**Task description:** Only the lines holding the string "pixels" are needed; copy each of them from the data.

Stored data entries
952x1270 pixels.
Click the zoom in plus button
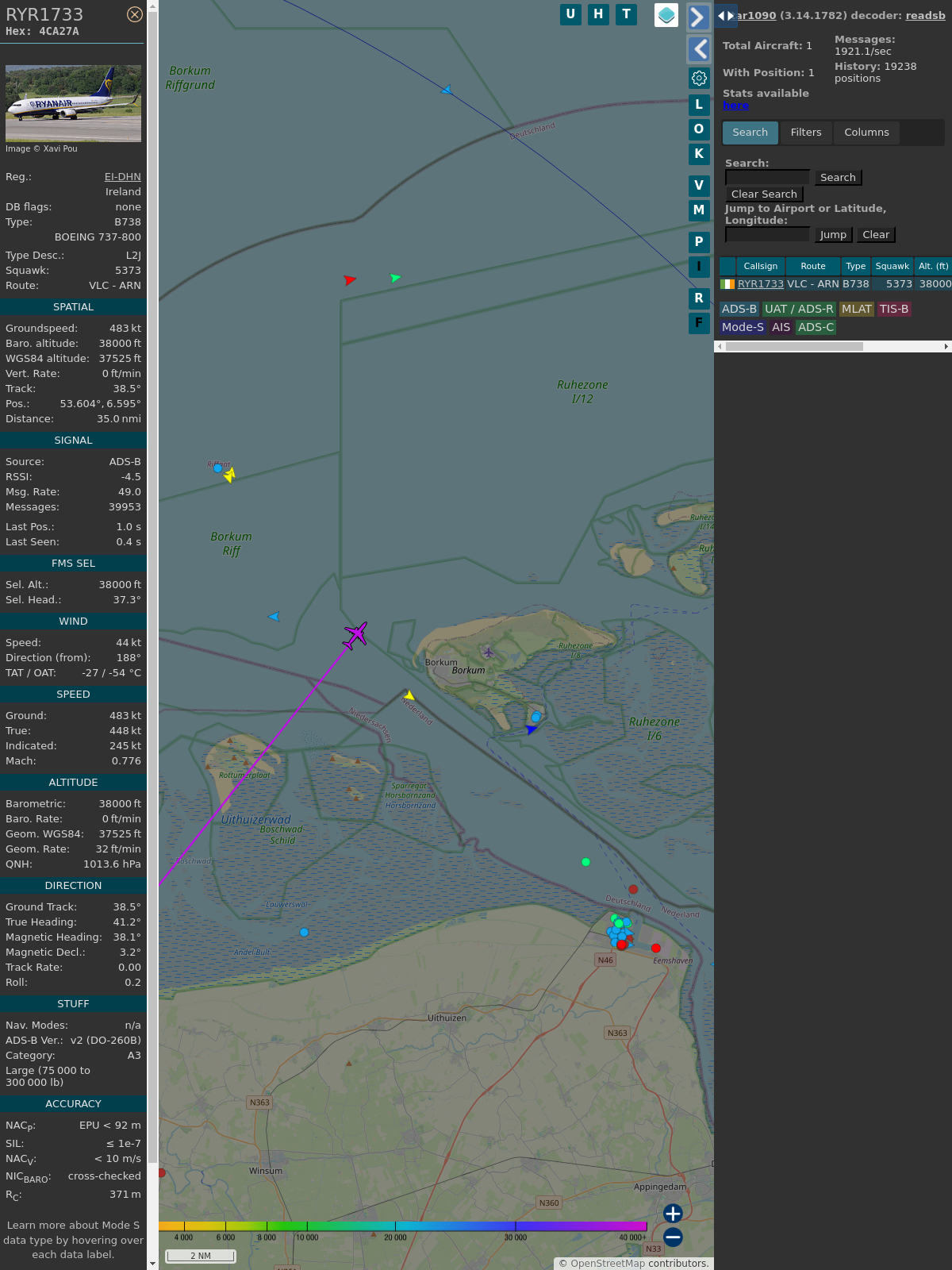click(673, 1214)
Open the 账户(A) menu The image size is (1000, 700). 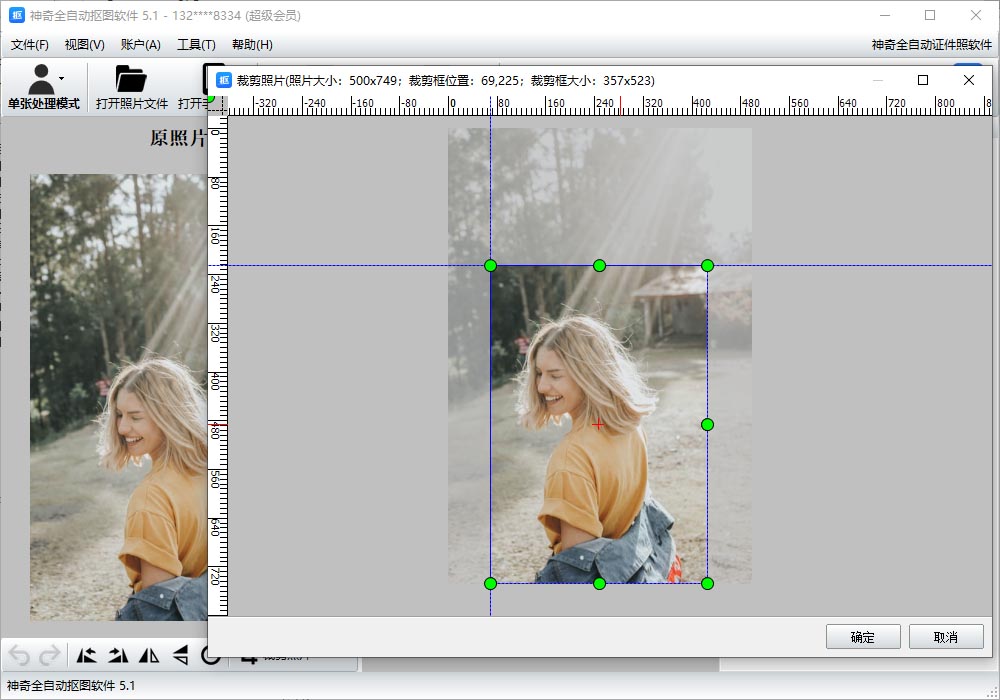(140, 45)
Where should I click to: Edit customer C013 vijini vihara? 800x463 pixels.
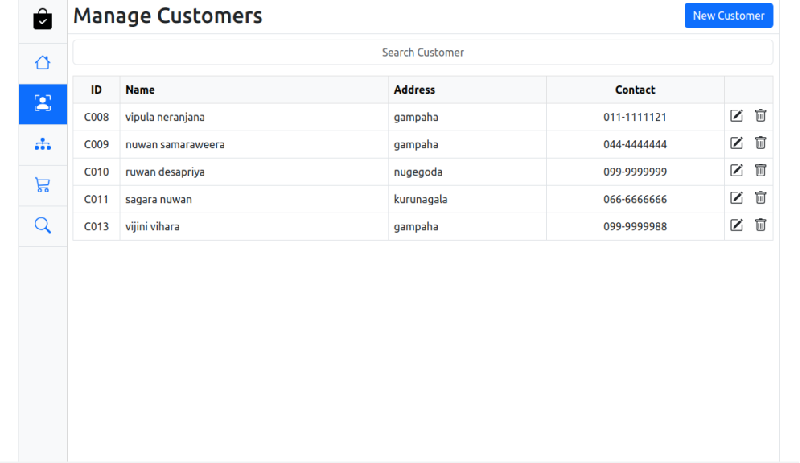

**Exercise result:**
952x1270 pixels.
Where should I click to: Edit customer C013 vijini vihara? 800x463 pixels.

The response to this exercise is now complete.